(Requirement): Work out how many lines of the listing below contain the word "each". Respond with that number only.

(Exercise data):
= = = = =

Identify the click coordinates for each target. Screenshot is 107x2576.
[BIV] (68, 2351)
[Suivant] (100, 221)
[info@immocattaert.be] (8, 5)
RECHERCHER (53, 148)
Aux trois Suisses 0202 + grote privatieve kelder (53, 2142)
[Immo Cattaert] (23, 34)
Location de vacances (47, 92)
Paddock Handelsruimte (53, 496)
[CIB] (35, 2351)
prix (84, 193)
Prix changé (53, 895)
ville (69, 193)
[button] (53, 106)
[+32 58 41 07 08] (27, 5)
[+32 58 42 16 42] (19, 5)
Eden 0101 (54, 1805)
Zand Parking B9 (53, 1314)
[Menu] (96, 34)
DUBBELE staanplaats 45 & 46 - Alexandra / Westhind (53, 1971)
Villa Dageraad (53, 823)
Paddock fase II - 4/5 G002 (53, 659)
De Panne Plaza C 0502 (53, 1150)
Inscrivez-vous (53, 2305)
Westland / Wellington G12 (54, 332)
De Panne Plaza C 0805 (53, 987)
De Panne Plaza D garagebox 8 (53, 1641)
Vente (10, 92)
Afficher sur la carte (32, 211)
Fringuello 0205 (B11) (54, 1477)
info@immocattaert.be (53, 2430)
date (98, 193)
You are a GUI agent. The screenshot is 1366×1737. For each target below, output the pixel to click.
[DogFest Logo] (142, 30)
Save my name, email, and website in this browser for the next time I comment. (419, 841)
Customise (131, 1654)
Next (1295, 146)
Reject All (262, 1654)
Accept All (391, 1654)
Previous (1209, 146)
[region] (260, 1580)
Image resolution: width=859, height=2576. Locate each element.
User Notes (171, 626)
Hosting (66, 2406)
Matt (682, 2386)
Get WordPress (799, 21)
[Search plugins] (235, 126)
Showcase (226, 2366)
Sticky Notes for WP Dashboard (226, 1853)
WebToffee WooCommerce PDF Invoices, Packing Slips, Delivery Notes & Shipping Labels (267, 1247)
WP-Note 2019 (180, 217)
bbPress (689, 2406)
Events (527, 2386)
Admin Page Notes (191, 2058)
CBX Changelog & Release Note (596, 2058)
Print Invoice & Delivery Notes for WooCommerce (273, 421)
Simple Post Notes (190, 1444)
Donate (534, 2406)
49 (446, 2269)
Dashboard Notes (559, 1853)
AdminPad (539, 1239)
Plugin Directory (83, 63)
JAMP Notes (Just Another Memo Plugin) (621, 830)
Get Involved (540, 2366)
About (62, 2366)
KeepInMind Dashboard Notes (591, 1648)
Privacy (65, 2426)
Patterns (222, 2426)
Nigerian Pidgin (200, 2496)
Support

= = = = =

(Result): 3